Na Povoação existem núcleos muito comprometidos, herdeiros da ação católica como é o caso da Ribeira Quente.

“A paróquia, com uma forte piedade popular, conserva uma vivência religiosa forte”, afirma.

“Foi um povo que nunca se vergou, não é triste e tem sempre uma maneira de se reinventar e isso impressiona-me muito” diz sublinhando a herança dessa “grande universidade que foi a acção católica” ou os grupos bíblicos.

“Mais do que uma solidariedade institucionalizada há uma caridade de vizinhança e isso é Cristianismo, é Evangelho” refere por contraponto a outros lugares onde a mobilidade das pessoas pode criar uma certa hibridez na acção pastoral.

“As Furnas é uma paróquia que sofre pela sua hibridez: não é nem uma paróquia urbana nem rural, devido à sua vocação turística. Com 1400 pessoas, tem cerca de 20 restaurantes, que garantem emprego mas dificultam uma vivência comunitária da fé porque por exemplo ao domingo as pessoas estão a trabalhar, não podem ir à Igreja”, refere depois da interpelação sobre a forma como estes dois modelos de comunidade pode afectar a vida da Igreja.

**O QUE FAZER:** Transcreva na íntegra e sem qualquer alteração o texto sobre a vida religiosa nas paróquias da Ribeira Quente e das Furnas. Este material não tem qualquer papel no que é pedido aqui.

**MATERIAL:**
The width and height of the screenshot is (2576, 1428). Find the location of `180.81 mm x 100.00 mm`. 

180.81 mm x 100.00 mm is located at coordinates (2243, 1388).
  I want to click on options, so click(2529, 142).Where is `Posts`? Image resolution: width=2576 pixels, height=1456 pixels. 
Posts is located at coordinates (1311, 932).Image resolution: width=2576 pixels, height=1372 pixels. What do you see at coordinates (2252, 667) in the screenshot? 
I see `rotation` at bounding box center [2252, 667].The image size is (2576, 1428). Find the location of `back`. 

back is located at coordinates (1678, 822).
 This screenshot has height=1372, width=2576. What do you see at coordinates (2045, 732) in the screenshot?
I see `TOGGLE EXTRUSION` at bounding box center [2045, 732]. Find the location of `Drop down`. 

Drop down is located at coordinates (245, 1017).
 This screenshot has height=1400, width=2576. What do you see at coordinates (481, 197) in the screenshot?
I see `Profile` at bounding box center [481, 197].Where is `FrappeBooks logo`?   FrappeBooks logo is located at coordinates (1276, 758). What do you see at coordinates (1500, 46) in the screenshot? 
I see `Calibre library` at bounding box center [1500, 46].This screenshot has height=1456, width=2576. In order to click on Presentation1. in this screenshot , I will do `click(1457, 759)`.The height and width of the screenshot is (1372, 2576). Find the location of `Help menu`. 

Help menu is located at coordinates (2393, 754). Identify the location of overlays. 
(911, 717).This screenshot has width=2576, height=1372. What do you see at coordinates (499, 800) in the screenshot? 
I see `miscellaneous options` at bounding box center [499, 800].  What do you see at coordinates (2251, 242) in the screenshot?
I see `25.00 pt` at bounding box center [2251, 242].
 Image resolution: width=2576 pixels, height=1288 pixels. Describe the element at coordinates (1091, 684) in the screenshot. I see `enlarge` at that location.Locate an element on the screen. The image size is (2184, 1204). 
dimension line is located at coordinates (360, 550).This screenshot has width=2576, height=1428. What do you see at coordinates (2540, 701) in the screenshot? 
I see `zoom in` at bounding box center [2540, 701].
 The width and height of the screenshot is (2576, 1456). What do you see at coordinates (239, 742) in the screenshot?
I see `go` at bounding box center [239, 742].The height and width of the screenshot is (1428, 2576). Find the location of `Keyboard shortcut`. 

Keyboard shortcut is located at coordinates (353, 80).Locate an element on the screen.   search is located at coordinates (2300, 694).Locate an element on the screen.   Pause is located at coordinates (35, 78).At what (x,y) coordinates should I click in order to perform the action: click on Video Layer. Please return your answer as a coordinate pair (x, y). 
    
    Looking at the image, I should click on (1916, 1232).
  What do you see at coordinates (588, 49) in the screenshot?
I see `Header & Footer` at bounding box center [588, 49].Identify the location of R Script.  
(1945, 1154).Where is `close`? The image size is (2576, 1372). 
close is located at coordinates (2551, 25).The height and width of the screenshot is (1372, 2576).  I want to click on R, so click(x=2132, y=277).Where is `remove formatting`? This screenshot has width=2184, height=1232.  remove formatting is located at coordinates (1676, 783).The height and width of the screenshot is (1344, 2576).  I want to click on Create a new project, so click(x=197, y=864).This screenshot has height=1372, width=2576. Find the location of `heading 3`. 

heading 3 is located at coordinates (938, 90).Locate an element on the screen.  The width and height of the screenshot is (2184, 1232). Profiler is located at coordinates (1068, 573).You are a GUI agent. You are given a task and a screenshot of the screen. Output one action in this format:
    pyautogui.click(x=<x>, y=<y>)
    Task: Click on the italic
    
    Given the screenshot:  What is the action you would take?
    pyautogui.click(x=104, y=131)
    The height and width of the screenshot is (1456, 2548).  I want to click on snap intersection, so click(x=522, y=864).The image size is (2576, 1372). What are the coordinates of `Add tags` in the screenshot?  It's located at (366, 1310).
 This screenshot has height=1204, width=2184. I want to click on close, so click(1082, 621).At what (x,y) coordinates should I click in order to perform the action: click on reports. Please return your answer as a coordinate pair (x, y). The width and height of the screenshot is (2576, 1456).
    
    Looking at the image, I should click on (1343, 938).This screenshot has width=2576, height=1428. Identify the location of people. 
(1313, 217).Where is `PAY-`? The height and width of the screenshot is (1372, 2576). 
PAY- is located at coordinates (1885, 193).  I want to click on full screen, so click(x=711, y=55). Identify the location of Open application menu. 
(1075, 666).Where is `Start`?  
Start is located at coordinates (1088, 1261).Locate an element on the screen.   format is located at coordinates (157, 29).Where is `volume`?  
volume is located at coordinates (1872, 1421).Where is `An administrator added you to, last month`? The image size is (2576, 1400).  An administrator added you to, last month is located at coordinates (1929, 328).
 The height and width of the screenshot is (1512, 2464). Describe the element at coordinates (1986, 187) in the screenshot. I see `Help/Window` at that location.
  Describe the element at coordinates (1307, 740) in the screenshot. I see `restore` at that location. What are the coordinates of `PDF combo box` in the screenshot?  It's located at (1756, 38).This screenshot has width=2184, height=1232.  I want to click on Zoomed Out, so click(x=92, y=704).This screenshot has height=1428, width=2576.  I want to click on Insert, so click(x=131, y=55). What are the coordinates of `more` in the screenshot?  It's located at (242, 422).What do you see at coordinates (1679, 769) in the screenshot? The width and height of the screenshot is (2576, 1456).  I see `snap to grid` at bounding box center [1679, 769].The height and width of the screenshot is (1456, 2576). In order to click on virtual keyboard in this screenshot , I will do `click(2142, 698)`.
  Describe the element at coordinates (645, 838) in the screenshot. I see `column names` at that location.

**RESPOSTA ESCRITA:**
Na Povoação existem núcleos muito comprometidos, herdeiros da ação católica como é o caso da Ribeira Quente.

“A paróquia, com uma forte piedade popular, conserva uma vivência religiosa forte”, afirma.

“Foi um povo que nunca se vergou, não é triste e tem sempre uma maneira de se reinventar e isso impressiona-me muito” diz sublinhando a herança dessa “grande universidade que foi a acção católica” ou os grupos bíblicos.

“Mais do que uma solidariedade institucionalizada há uma caridade de vizinhança e isso é Cristianismo, é Evangelho” refere por contraponto a outros lugares onde a mobilidade das pessoas pode criar uma certa hibridez na acção pastoral.

“As Furnas é uma paróquia que sofre pela sua hibridez: não é nem uma paróquia urbana nem rural, devido à sua vocação turística. Com 1400 pessoas, tem cerca de 20 restaurantes, que garantem emprego mas dificultam uma vivência comunitária da fé porque por exemplo ao domingo as pessoas estão a trabalhar, não podem ir à Igreja”, refere depois da interpelação sobre a forma como estes dois modelos de comunidade pode afectar a vida da Igreja.